TEXT BLOCK
Dynamic segments in configured redirects

Redirect sources and destinations can contain dynamic parameters. A [param] segment captured in the source can be re-used in the destination, which is ideal for migrating a whole URL scheme at once.

// astro.config.mjs
import { defineConfig } from "astro/config";

export default defineConfig({
  redirects: {
    "/articles/[id]": "/blog/[id]",
    "/u/[username]": "/profile/[username]",
    // rest parameters work too
    "/legacy/[...path]": "/new/[...path]",
  },
});

Choosing the status code

By default configured redirects use 301. To use a different code, expand the value into an object with status and destination.

// astro.config.mjs
import { defineConfig } from "astro/config";

export default defineConfig({
  redirects: {
    "/promo": { status: 302, destination: "/sale" },
    "/checkout": { status: 307, destination: "/cart" },
  },
});
StatusMeaningMethod preserved?Use when
301Moved PermanentlyNo (may switch to GET)Permanent URL change; SEO-friendly
302Found (temporary)NoShort-lived redirect (campaign, A/B)
307Temporary RedirectYesTemporary, must keep POST/PUT
308Permanent RedirectYesPermanent, must keep method

Runtime redirects with Astro.redirect

When the destination depends on data only available at request time, such as authentication state, feature flags, or a database lookup, you need an on-demand rendered page and the Astro.redirect() helper. It returns a Response object that you must return from the component script.

---
// src/pages/dashboard.astro
const session = await getSession(Astro.request);

if (!session) {
  return Astro.redirect("/login");
}

// You can also specify a status code
const user = await loadUser(session.userId);
if (!user.onboarded) {
  return Astro.redirect("/onboarding", 302);
}
---
<h1>Welcome back, {user.name}</h1>

The page above must be server-rendered. With output: 'static' (the default in Astro 5) you opt a single page into on-demand rendering by exporting prerender = false, or set output: 'server' for an SSR-by-default site.

---
// src/pages/account.astro
export const prerender = false;

const session = await getSession(Astro.request);
if (!session) return Astro.redirect("/login", 307);
---
<h1>Your account</h1>

Redirecting from API endpoints

Endpoints (.ts route files) return Response objects directly, so you can build a redirect with the standard Response.redirect API or by setting a Location header.

INSTRUCTIONS TO FOLLOW
Quote the redirects excerpt word for word, beginning at the words "Choosing the status" and stopping after "status and destination.". The rows that follow have no connection to the redirects excerpt.

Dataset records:
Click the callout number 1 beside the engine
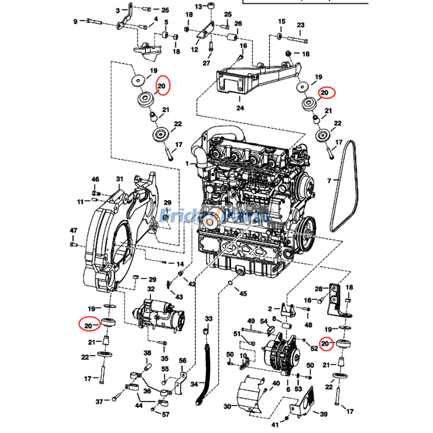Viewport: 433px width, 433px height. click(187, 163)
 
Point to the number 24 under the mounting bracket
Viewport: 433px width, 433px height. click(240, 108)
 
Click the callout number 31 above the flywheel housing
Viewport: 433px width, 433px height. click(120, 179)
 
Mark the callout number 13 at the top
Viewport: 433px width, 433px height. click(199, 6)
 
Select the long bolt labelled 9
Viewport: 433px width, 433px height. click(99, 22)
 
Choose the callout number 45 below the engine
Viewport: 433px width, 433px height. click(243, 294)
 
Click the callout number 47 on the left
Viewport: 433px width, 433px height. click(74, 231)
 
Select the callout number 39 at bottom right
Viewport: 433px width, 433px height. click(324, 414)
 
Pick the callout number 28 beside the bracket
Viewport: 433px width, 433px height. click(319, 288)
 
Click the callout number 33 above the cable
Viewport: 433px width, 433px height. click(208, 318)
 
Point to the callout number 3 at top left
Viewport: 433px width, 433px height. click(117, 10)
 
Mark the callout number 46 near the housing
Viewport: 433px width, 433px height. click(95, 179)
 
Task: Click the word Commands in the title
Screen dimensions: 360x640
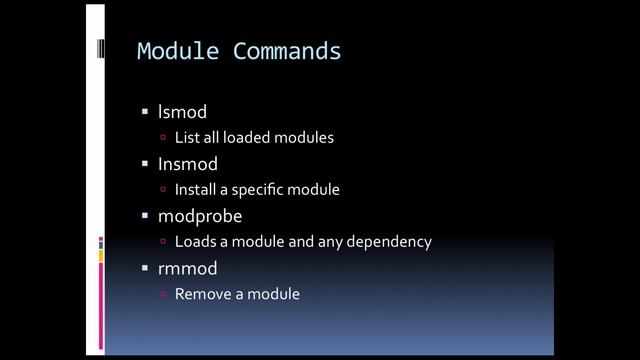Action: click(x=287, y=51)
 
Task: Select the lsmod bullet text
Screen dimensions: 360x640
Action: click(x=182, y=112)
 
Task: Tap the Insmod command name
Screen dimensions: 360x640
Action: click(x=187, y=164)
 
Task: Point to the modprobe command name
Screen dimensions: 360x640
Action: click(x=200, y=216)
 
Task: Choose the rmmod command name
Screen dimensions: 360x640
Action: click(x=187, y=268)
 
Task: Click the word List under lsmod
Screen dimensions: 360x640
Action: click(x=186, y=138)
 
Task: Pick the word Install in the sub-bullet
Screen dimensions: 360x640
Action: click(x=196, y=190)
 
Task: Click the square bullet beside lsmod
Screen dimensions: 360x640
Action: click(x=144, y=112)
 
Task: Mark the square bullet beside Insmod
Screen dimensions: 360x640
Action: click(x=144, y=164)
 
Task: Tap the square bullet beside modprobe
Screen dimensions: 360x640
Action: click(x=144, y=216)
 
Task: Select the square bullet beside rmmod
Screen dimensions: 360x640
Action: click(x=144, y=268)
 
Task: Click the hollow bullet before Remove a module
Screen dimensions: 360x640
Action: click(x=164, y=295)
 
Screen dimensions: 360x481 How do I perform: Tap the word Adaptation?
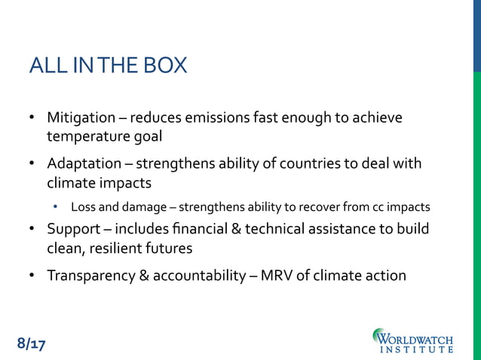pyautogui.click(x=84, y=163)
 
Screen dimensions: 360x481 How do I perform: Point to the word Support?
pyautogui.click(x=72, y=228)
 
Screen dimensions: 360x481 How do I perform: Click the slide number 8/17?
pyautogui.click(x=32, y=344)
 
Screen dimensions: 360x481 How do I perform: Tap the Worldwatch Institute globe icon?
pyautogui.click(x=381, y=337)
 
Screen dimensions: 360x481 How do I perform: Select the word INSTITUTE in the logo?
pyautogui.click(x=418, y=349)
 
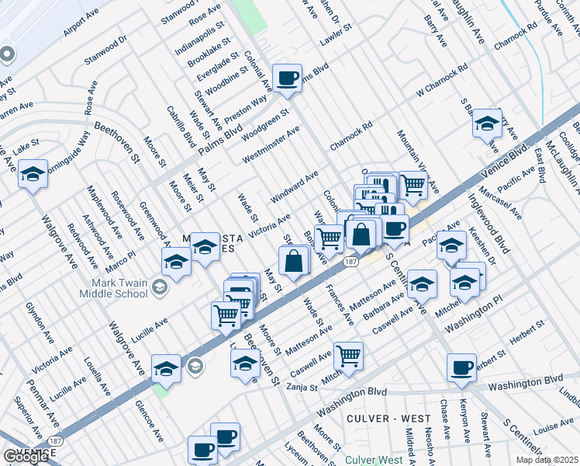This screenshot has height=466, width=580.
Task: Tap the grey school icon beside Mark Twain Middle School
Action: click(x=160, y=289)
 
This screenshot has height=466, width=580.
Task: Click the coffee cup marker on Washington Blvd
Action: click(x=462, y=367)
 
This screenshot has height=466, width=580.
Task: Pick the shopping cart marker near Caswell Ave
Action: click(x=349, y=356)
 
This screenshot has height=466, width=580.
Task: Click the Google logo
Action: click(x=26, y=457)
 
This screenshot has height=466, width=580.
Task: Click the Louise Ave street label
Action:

RESULT OF THE TASK
Choosing the status code

By default configured redirects use 301. To use a different code, expand the value into an object with status and destination.